Can you repeat the lines below word for word, leaving out the pictures?
>> START
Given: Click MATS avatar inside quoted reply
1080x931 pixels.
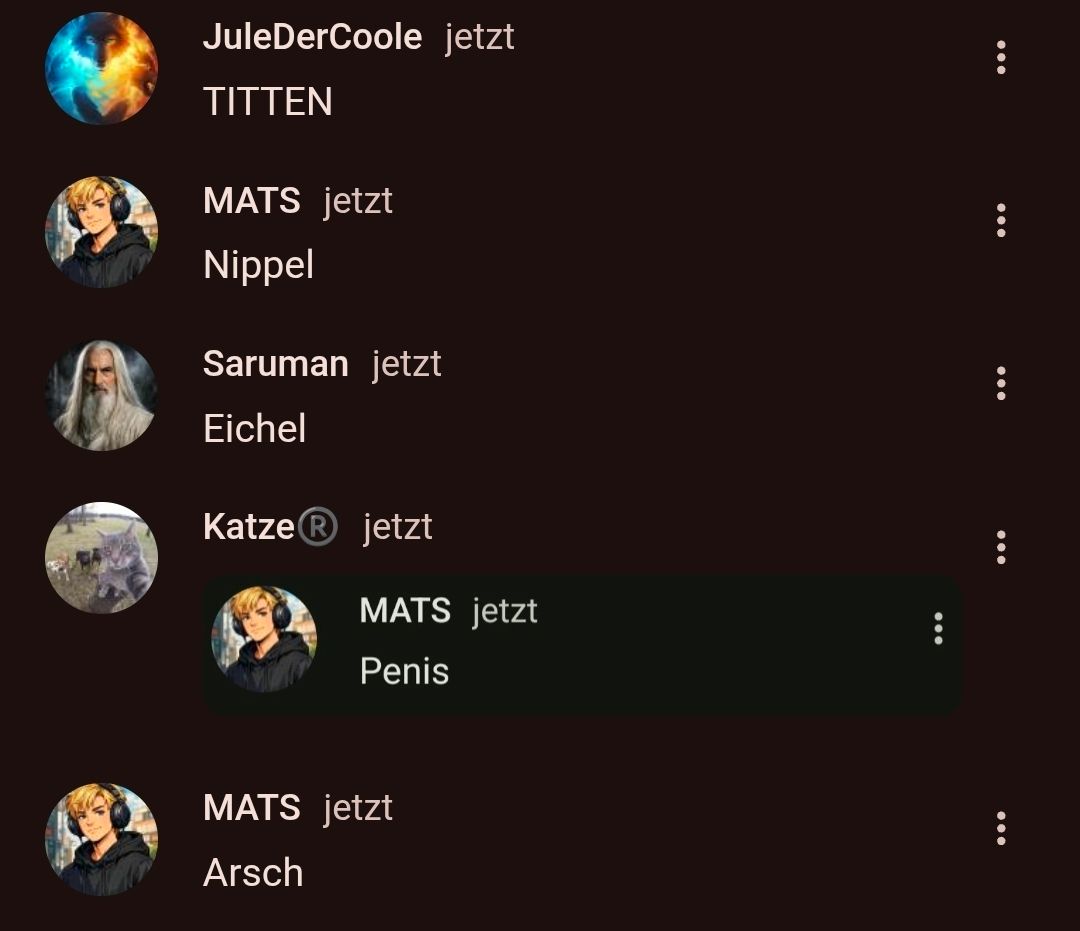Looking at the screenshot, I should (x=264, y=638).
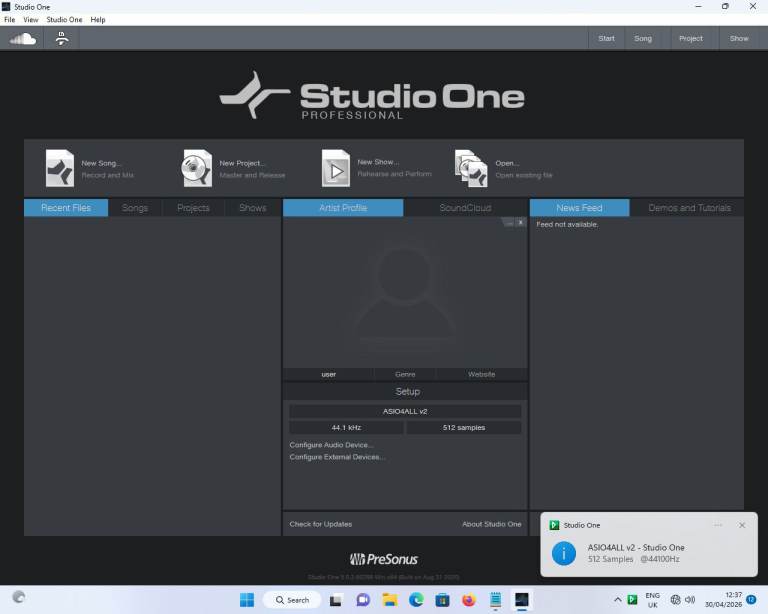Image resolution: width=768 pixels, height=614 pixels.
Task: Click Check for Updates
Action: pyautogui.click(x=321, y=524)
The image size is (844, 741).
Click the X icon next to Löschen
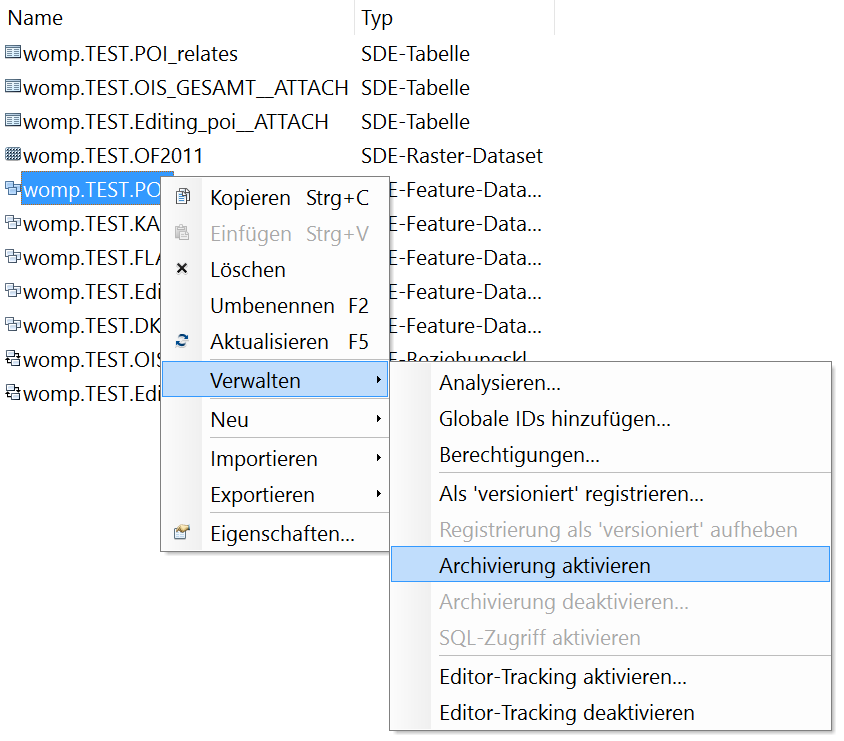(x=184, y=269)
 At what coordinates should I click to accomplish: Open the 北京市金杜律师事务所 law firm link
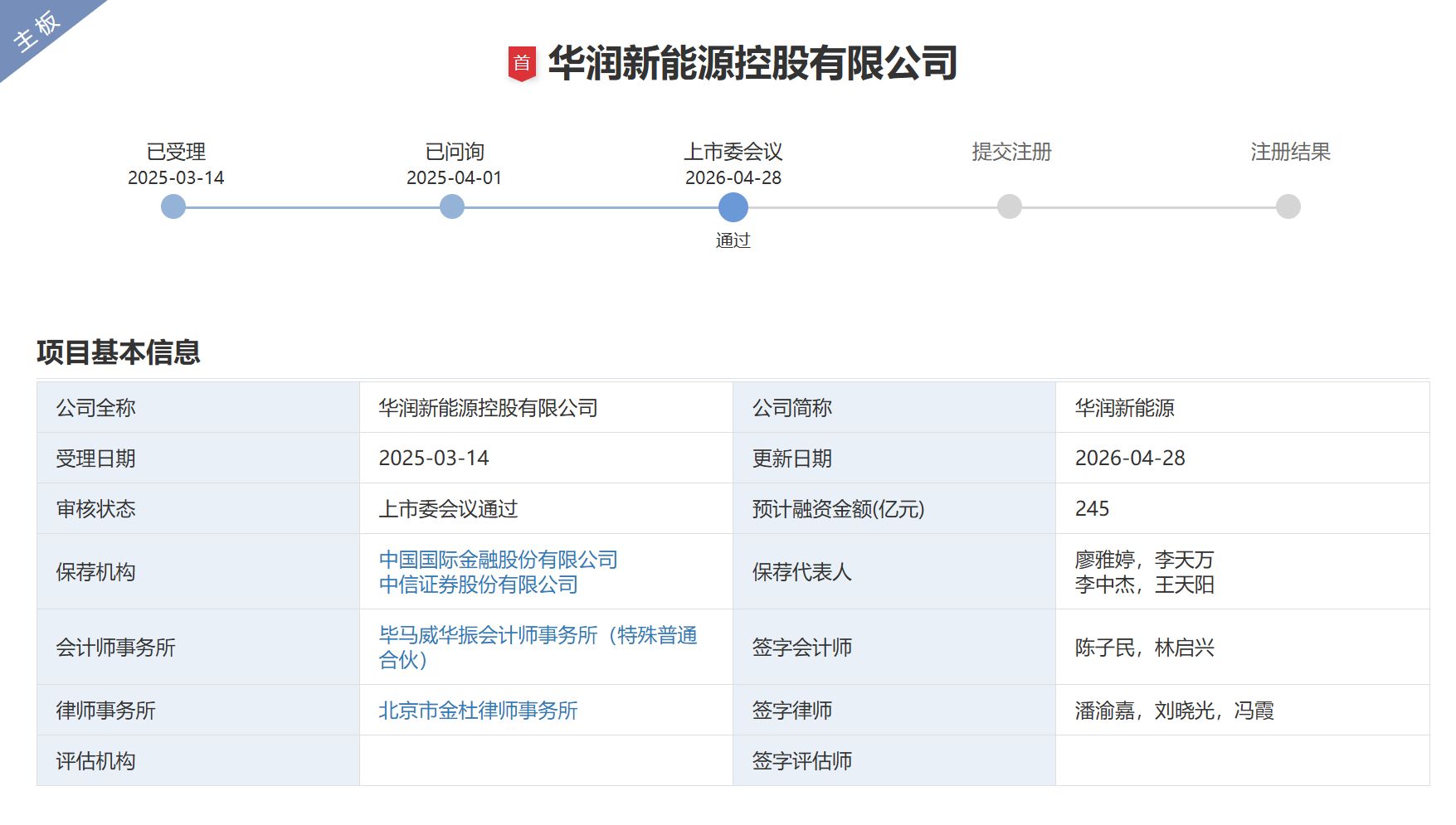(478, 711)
>> END
Answer to the problem -
Given: Click MATS avatar inside quoted reply
1080x931 pixels.
Looking at the screenshot, I should (x=264, y=638).
Image resolution: width=768 pixels, height=614 pixels.
Task: Click Check for Updates
Action: pyautogui.click(x=321, y=524)
The image size is (844, 741).
Click the X icon next to Löschen
(x=184, y=269)
 At what coordinates should I click to accomplish: Open the 北京市金杜律师事务所 law firm link
(478, 711)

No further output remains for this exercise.